• [Task objective] Once the line containing "Viewport: 1456px width, 817px height." is found in the entries below, restate it and each following line word for word, stopping after the line containing "635x603 pixels.".

• [Raw data]
▽

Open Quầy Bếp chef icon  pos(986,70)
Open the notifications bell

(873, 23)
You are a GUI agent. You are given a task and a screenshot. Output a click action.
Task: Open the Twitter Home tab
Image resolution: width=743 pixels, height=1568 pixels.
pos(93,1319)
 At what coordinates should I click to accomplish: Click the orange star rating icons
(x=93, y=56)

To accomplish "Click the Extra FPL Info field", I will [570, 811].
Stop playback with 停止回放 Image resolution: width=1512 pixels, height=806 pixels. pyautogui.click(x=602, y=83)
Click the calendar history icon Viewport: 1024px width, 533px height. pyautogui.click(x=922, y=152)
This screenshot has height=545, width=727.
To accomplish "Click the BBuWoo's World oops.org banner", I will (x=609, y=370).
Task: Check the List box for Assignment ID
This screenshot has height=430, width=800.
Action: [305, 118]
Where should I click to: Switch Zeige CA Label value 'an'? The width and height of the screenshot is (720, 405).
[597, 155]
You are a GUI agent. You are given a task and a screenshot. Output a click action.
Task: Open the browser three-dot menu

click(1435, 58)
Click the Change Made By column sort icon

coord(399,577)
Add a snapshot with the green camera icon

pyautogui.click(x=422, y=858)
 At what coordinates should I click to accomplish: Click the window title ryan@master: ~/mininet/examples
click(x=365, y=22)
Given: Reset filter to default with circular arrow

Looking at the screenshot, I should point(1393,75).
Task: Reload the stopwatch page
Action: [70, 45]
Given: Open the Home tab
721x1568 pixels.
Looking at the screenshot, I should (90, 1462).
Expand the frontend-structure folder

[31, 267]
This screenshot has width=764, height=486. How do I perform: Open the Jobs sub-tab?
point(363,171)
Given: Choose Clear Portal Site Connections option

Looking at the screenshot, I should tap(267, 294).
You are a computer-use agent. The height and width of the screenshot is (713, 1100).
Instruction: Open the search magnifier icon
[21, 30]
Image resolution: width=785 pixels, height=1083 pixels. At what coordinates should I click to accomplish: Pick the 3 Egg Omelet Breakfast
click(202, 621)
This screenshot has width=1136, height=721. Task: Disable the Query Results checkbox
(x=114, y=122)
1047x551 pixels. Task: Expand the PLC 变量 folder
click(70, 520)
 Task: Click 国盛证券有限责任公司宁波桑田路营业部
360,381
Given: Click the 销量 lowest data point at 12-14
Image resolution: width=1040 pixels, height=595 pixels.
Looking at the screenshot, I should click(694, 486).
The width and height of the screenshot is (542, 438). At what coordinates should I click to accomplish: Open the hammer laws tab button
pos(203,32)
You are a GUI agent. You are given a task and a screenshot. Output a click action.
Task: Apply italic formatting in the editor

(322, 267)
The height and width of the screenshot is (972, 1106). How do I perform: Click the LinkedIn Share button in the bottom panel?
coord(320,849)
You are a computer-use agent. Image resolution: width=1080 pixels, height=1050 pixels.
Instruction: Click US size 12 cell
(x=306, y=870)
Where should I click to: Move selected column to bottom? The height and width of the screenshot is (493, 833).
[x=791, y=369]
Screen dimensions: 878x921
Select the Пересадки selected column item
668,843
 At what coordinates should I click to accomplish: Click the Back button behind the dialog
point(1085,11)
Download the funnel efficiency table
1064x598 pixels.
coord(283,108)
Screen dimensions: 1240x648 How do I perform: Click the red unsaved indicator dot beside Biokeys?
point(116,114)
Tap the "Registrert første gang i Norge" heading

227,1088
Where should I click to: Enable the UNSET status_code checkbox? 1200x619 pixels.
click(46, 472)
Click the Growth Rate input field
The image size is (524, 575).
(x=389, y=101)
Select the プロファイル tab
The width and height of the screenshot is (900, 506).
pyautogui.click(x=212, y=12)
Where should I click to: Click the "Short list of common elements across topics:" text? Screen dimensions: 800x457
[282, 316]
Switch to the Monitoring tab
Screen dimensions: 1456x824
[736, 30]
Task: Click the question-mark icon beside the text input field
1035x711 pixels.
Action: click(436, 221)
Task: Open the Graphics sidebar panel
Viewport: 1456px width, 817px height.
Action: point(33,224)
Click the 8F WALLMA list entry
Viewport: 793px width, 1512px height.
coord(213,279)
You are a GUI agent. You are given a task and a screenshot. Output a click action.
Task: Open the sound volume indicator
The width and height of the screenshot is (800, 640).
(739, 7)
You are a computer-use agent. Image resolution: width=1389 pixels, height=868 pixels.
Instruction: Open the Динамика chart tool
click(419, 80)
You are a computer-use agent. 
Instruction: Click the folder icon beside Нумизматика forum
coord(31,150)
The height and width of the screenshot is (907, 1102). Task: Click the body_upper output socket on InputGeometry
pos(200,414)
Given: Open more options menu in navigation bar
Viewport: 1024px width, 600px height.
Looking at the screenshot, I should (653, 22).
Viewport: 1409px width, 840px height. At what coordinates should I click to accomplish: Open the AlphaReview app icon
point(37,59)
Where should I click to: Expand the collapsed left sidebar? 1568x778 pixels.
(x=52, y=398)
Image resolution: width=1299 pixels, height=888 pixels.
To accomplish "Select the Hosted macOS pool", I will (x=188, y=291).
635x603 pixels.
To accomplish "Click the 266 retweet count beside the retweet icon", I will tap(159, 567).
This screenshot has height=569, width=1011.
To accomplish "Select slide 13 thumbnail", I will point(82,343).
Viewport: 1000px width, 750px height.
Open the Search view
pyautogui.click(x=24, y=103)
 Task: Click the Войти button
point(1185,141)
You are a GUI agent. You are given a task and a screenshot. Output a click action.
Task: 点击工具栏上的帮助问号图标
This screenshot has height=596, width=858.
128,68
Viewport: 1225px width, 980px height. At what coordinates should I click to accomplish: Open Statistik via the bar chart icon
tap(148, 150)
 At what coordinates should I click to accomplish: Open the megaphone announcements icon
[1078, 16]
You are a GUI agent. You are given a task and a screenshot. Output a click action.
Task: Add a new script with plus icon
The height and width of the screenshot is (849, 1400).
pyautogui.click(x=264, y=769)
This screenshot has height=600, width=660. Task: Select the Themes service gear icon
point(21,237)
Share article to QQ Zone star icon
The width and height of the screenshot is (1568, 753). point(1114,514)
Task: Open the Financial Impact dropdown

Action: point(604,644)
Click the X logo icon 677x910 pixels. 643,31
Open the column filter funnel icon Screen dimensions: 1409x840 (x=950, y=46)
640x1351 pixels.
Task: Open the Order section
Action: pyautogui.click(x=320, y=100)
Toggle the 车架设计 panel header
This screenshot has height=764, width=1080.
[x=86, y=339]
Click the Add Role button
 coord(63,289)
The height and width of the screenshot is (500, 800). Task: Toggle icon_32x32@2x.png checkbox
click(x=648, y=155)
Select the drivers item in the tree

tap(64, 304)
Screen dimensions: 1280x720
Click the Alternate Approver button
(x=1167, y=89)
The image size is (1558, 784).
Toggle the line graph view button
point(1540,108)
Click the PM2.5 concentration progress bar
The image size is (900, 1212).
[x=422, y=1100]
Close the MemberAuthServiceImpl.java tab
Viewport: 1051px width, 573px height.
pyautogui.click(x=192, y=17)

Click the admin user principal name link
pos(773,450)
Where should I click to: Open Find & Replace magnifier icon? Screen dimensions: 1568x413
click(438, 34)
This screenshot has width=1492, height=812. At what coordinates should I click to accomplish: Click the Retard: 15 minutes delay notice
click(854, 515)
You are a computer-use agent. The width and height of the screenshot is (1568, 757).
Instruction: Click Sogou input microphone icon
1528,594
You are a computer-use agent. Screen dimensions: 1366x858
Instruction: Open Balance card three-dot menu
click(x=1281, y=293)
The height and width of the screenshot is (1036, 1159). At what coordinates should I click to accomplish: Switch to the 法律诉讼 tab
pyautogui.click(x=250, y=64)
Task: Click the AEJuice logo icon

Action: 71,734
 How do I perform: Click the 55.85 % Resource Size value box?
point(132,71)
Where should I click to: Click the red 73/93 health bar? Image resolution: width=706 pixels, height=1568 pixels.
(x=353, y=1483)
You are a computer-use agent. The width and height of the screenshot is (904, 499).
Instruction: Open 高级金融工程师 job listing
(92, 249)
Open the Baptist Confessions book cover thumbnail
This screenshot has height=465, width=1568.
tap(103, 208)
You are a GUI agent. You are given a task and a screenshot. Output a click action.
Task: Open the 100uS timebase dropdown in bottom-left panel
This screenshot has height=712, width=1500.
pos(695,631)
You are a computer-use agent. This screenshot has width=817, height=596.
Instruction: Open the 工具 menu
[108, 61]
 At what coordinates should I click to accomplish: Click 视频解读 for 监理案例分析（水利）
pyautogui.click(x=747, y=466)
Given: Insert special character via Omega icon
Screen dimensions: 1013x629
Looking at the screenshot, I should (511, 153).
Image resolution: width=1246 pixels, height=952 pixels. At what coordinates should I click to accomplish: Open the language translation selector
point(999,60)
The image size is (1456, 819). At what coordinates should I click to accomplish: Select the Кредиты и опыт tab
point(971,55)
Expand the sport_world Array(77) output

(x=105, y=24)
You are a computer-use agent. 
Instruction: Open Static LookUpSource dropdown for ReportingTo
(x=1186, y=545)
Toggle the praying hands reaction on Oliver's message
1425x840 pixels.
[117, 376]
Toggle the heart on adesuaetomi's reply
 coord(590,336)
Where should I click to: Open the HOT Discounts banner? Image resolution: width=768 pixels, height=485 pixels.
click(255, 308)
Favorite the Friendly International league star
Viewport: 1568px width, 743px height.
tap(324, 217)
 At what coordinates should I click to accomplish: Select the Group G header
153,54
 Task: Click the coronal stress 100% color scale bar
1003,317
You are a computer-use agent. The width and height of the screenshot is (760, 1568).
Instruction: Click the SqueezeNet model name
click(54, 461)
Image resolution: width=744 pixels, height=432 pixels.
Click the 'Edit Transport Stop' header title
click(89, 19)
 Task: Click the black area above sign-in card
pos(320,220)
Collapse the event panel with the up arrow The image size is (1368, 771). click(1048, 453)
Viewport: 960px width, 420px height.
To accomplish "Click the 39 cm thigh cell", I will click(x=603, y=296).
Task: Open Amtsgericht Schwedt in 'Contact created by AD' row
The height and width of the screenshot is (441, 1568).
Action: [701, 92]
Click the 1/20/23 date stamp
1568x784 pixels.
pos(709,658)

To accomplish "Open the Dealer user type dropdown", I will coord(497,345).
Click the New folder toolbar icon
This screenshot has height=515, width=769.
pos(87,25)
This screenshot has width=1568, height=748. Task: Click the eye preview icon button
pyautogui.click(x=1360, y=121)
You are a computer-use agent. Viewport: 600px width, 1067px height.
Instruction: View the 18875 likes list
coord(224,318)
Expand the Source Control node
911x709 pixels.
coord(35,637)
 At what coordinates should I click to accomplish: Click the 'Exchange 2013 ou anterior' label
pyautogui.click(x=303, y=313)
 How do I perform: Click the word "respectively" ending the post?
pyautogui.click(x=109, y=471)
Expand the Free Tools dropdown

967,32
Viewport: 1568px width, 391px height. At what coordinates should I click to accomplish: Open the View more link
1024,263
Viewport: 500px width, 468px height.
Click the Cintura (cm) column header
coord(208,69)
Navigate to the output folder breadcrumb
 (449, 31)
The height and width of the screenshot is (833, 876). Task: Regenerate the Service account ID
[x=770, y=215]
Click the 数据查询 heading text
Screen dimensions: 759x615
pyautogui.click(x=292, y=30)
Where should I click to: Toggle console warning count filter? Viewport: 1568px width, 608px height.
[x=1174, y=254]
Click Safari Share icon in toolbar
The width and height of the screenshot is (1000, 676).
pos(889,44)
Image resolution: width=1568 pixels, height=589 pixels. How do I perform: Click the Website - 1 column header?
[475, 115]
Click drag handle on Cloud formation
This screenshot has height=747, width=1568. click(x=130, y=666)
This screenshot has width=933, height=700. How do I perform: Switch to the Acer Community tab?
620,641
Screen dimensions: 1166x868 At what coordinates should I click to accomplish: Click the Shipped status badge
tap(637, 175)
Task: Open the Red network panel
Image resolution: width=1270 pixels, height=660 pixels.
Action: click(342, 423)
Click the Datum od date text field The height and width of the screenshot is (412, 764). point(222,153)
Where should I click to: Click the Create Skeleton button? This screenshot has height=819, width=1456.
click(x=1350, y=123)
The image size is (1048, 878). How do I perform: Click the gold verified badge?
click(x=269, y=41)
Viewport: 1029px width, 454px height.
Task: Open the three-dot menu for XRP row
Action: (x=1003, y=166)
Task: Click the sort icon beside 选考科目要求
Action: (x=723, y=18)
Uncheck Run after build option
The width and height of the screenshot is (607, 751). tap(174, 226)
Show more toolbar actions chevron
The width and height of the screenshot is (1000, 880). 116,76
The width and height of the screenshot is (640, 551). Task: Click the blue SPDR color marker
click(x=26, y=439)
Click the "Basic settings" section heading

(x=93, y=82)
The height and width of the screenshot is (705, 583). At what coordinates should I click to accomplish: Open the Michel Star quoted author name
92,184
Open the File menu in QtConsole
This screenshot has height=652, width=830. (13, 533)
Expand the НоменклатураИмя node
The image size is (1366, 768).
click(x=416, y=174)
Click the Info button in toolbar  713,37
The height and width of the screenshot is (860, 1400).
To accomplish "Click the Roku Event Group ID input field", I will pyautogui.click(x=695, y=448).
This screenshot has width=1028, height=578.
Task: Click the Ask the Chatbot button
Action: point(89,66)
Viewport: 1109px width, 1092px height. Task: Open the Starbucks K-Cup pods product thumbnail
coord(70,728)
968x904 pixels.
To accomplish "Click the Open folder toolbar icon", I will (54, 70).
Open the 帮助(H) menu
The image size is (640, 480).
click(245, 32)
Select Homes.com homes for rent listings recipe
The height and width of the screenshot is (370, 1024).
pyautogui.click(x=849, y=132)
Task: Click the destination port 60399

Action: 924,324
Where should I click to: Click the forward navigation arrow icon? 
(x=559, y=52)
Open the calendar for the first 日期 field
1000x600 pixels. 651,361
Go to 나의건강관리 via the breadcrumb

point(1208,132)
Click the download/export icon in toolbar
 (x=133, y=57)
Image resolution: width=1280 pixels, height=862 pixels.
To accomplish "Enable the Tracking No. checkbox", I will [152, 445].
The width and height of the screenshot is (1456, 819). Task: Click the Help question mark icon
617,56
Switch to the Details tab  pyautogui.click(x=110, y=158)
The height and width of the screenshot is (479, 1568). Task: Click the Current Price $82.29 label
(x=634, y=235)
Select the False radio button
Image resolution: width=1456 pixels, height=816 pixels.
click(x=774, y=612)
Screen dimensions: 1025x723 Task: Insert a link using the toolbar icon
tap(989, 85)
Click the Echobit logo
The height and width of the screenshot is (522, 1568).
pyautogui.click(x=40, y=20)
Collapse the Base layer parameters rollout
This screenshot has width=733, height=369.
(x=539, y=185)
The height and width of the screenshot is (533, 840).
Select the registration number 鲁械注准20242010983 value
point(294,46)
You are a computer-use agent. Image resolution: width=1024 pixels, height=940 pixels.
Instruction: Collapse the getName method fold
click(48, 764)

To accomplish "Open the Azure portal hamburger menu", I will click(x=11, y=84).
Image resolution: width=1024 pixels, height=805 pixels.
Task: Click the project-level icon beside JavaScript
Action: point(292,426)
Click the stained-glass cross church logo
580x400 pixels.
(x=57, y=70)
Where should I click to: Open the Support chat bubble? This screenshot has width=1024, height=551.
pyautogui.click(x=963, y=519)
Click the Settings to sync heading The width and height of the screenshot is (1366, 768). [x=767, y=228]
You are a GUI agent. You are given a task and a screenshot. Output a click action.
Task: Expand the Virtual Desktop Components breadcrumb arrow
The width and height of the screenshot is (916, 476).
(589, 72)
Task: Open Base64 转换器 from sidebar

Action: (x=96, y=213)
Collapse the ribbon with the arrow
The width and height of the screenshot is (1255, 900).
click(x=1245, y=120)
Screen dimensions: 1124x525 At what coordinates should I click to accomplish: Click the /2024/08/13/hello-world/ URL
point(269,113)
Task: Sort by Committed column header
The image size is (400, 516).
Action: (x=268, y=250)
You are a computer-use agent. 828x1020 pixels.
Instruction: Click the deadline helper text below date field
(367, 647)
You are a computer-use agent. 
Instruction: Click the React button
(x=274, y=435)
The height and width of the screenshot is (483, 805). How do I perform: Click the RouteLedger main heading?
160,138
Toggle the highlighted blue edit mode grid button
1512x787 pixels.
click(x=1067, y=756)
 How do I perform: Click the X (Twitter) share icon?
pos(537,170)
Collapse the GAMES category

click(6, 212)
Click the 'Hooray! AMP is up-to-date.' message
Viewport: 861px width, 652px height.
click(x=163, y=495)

△

• [Exercise solution]
Viewport: 1456px width, 817px height.
Action: point(33,224)
Click the 8F WALLMA list entry
Viewport: 793px width, 1512px height.
coord(213,279)
You are a GUI agent. You are given a task and a screenshot. Output a click action.
Task: Open the sound volume indicator
The width and height of the screenshot is (800, 640).
(739, 7)
You are a computer-use agent. Image resolution: width=1389 pixels, height=868 pixels.
Instruction: Open the Динамика chart tool
click(419, 80)
You are a computer-use agent. 
Instruction: Click the folder icon beside Нумизматика forum
coord(31,150)
The height and width of the screenshot is (907, 1102). Task: Click the body_upper output socket on InputGeometry
pos(200,414)
Given: Open more options menu in navigation bar
Viewport: 1024px width, 600px height.
Looking at the screenshot, I should (653, 22).
Viewport: 1409px width, 840px height. At what coordinates should I click to accomplish: Open the AlphaReview app icon
point(37,59)
Where should I click to: Expand the collapsed left sidebar? 1568x778 pixels.
(x=52, y=398)
Image resolution: width=1299 pixels, height=888 pixels.
To accomplish "Select the Hosted macOS pool", I will (x=188, y=291).
635x603 pixels.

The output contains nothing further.